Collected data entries
──────────────────────────────
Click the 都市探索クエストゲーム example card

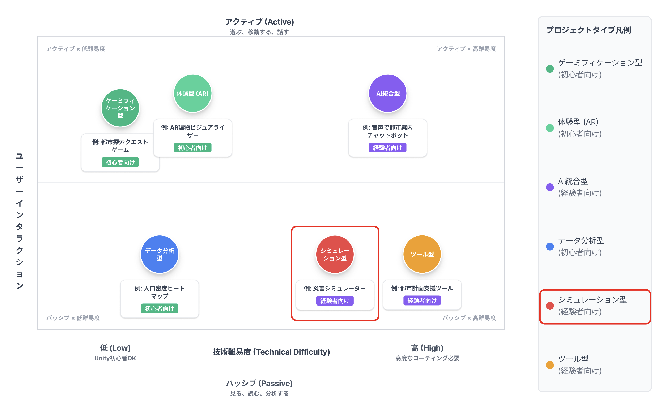coord(120,146)
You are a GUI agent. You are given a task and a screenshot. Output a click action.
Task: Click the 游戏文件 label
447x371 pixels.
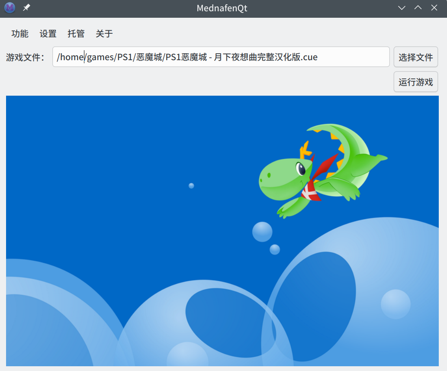point(25,57)
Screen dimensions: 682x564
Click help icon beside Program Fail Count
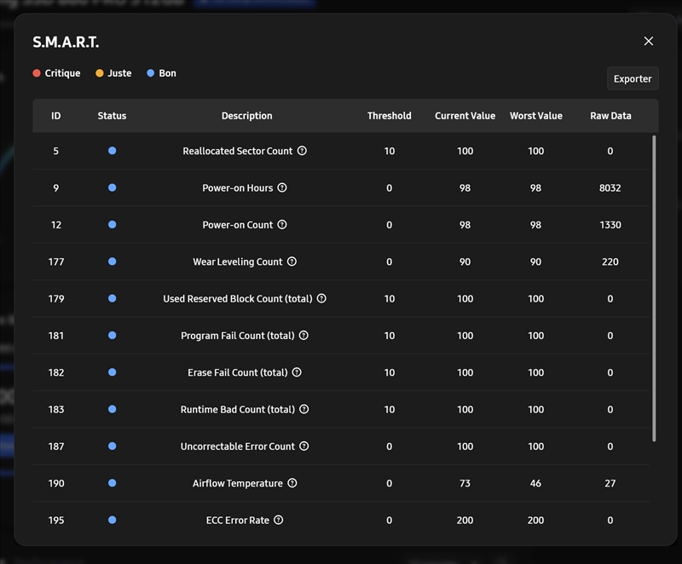pos(303,336)
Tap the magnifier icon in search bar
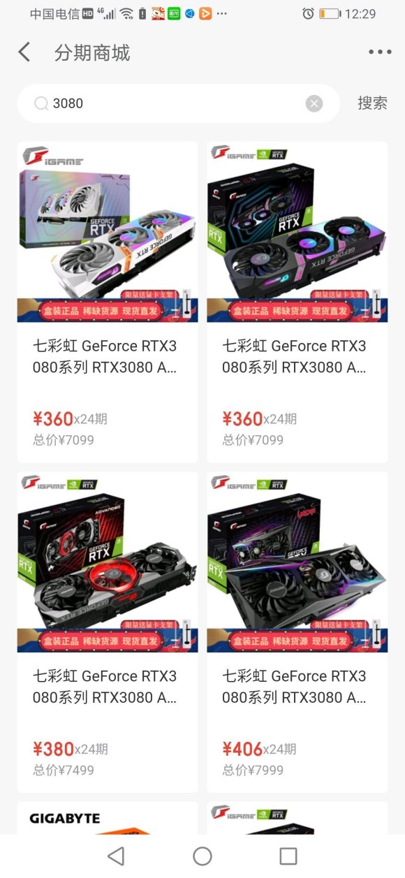Image resolution: width=405 pixels, height=878 pixels. coord(41,103)
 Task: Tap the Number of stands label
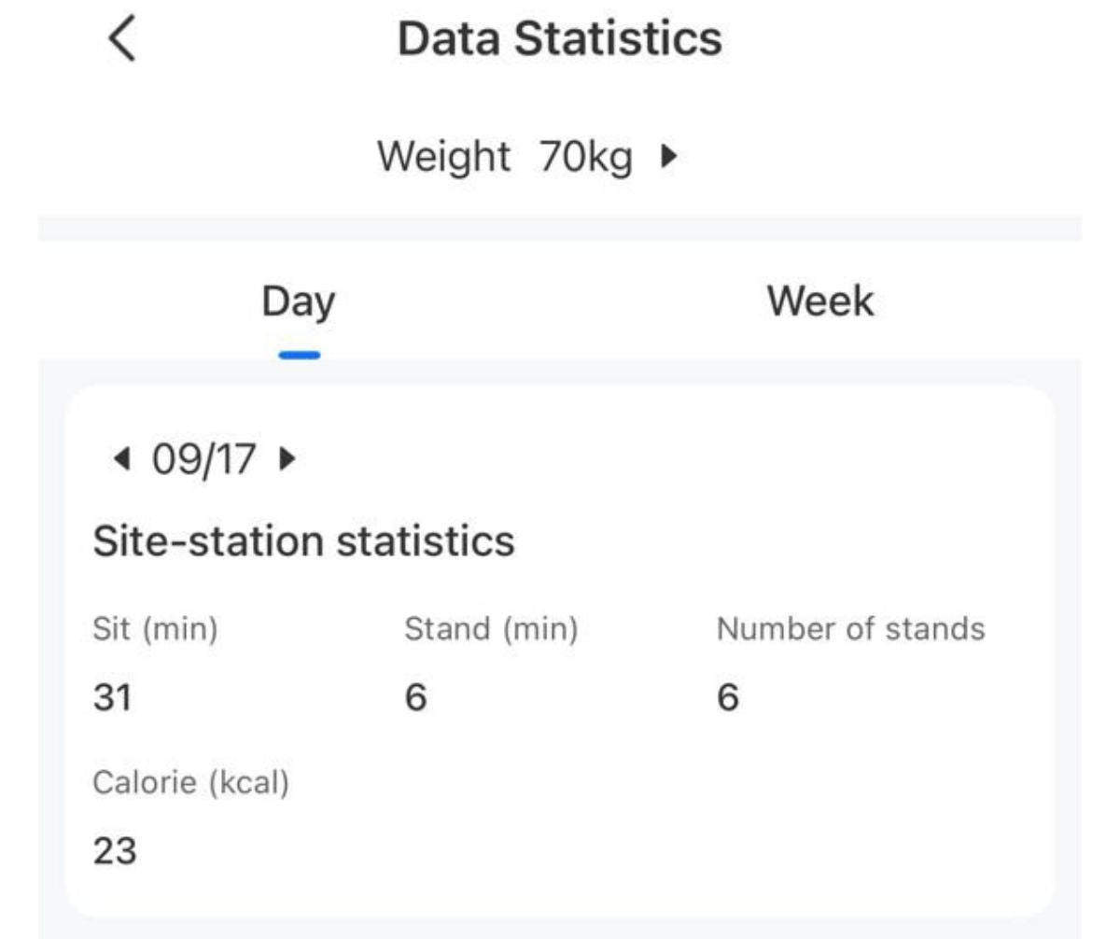pyautogui.click(x=850, y=629)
──────────────────────────────
What you have to do — Transcribe every line from the one with "Screen dimensions: 682x564" to the last line of the records above, exactly, excluding pictures.

Output for this task —
Screen dimensions: 682x564
Click help icon beside Program Fail Count
pos(303,336)
Tap the magnifier icon in search bar
Image resolution: width=405 pixels, height=878 pixels. coord(41,103)
 Task: Tap the Number of stands label
pyautogui.click(x=850, y=629)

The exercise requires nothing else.